======== Data provided

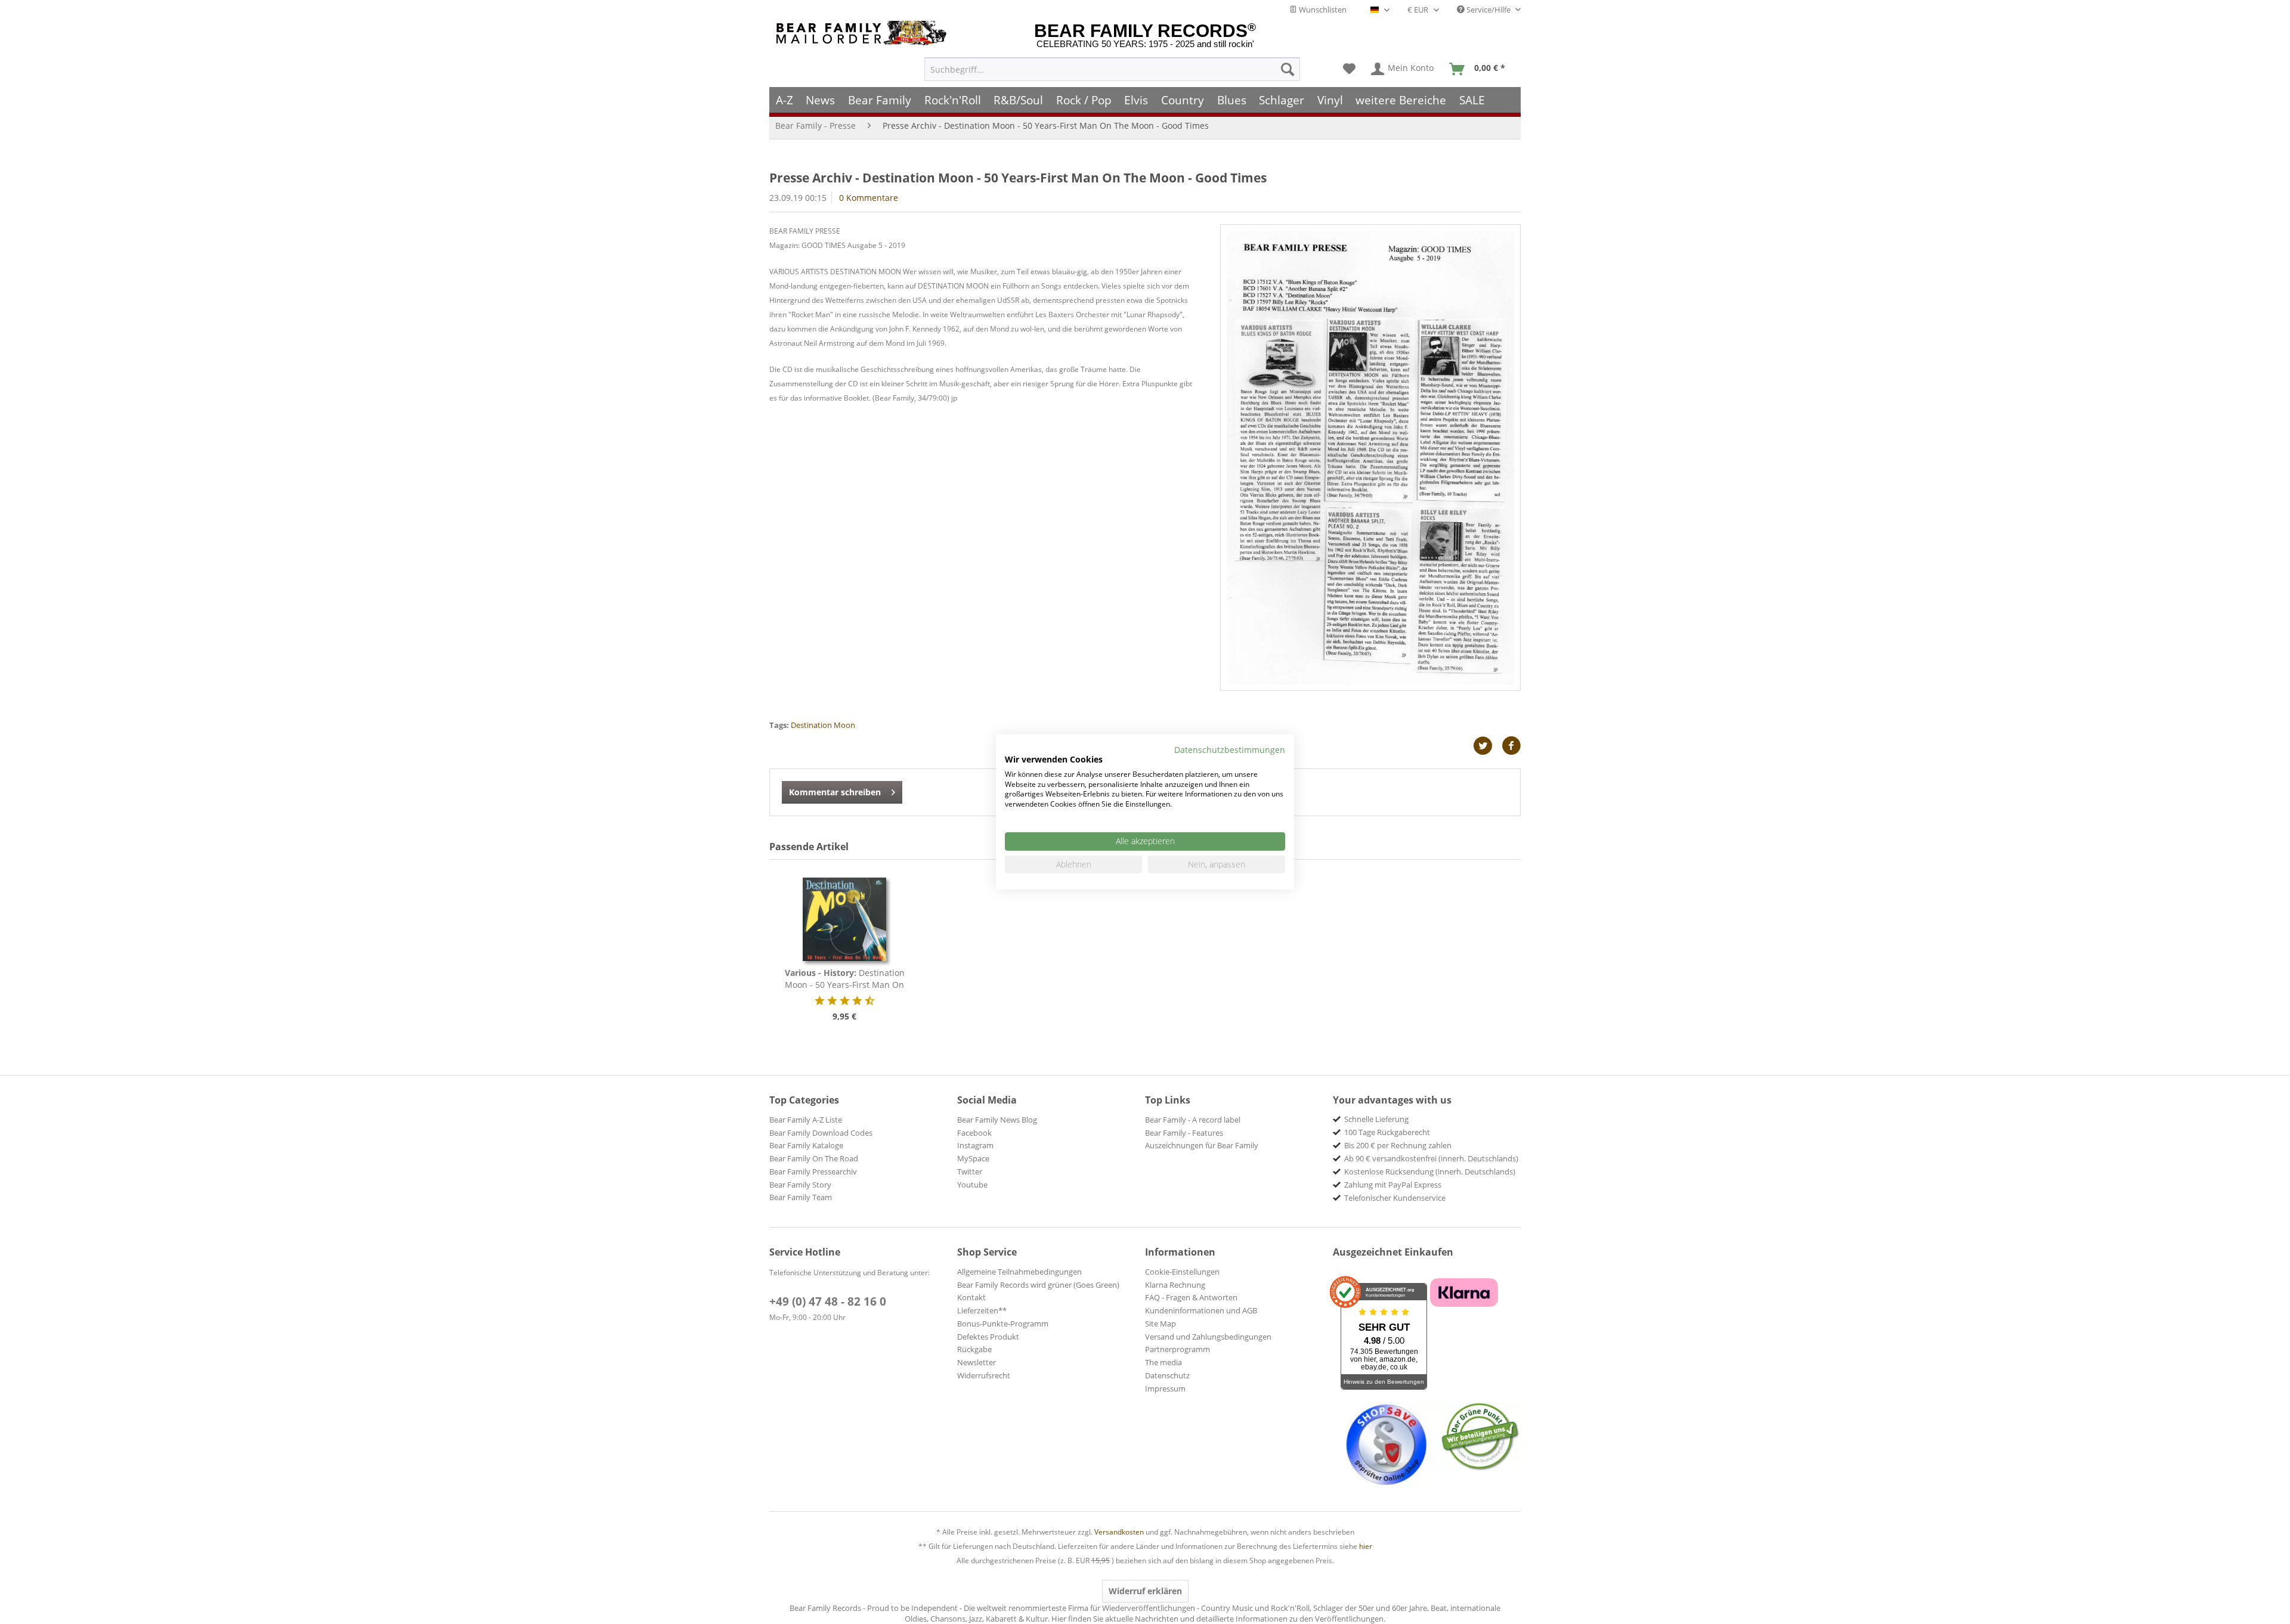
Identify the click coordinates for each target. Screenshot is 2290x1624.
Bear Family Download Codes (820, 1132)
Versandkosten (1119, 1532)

================
======== Data provided

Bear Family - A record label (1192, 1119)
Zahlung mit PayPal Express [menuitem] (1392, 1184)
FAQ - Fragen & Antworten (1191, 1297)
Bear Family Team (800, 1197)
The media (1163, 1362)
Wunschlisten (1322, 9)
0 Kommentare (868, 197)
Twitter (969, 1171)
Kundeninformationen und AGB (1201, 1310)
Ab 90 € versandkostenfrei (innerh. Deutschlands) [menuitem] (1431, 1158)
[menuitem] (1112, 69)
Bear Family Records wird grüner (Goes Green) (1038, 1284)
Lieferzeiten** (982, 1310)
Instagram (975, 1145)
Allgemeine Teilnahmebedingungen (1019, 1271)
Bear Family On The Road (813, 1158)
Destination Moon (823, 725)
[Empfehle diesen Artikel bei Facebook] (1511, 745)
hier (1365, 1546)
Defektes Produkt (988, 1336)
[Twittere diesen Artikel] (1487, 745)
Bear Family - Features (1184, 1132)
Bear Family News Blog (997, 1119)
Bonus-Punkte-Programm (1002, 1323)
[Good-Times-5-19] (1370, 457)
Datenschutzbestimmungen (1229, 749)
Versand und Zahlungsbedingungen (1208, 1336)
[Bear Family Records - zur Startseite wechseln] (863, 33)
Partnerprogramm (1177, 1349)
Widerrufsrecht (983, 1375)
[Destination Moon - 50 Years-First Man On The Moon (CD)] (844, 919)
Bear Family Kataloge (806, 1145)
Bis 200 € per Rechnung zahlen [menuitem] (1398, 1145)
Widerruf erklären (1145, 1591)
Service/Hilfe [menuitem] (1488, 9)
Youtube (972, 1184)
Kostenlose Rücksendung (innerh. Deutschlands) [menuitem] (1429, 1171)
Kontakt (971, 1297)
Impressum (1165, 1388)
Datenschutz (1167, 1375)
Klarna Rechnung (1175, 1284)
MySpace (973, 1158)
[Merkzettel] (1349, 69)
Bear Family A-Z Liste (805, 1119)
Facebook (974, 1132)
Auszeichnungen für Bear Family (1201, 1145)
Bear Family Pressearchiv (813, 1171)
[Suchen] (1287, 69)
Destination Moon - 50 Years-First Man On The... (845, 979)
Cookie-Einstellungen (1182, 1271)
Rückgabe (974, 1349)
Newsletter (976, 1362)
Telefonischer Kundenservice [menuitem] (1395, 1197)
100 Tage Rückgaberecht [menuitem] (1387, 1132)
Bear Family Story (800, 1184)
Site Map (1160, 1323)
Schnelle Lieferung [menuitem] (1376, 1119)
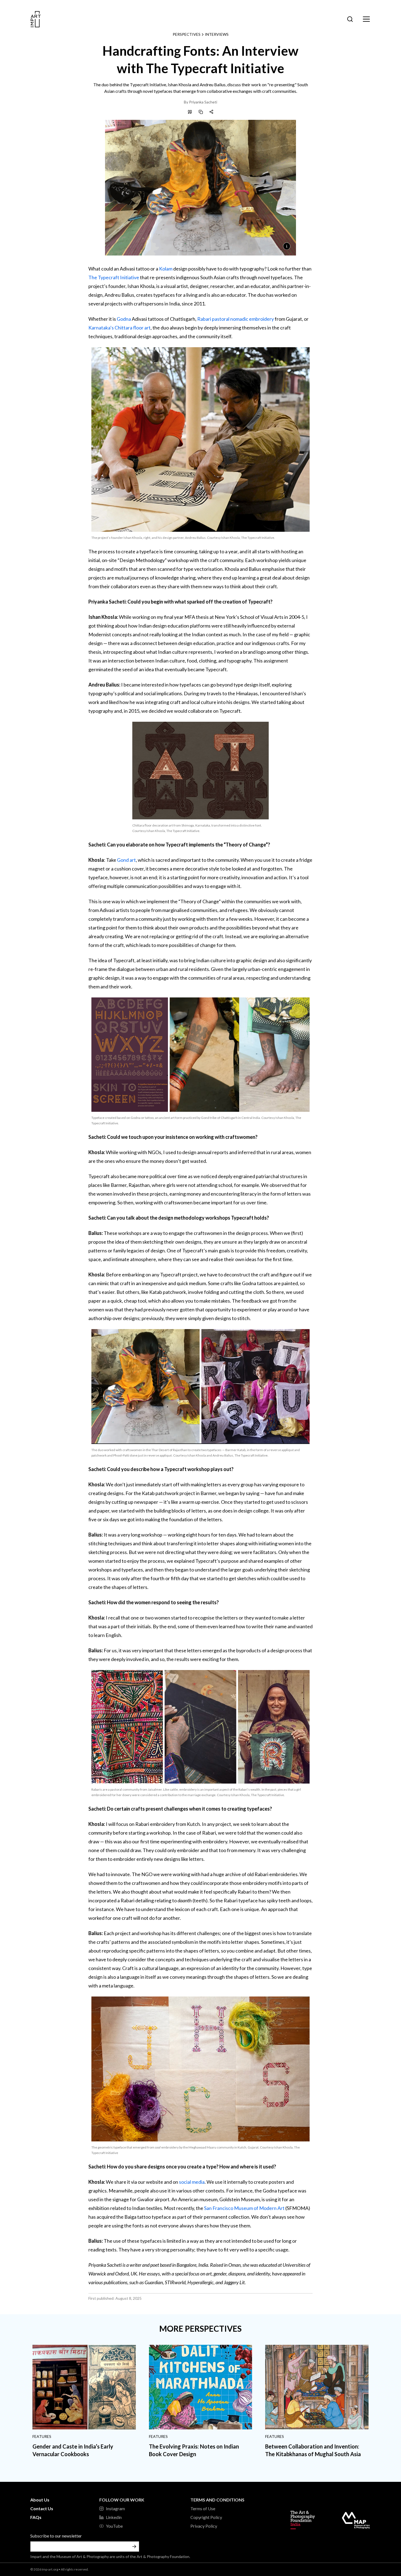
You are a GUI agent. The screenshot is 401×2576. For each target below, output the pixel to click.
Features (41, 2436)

================

_Requirement:_ Could you restate word for word the lines above, from the one that contains "Identify the click" through the one that contains "Versandkosten (1119, 1532)", and no others?

_Response area:_
Identify the click coordinates for each target. Screenshot is 2290x1624.
Bear Family Download Codes (820, 1132)
Versandkosten (1119, 1532)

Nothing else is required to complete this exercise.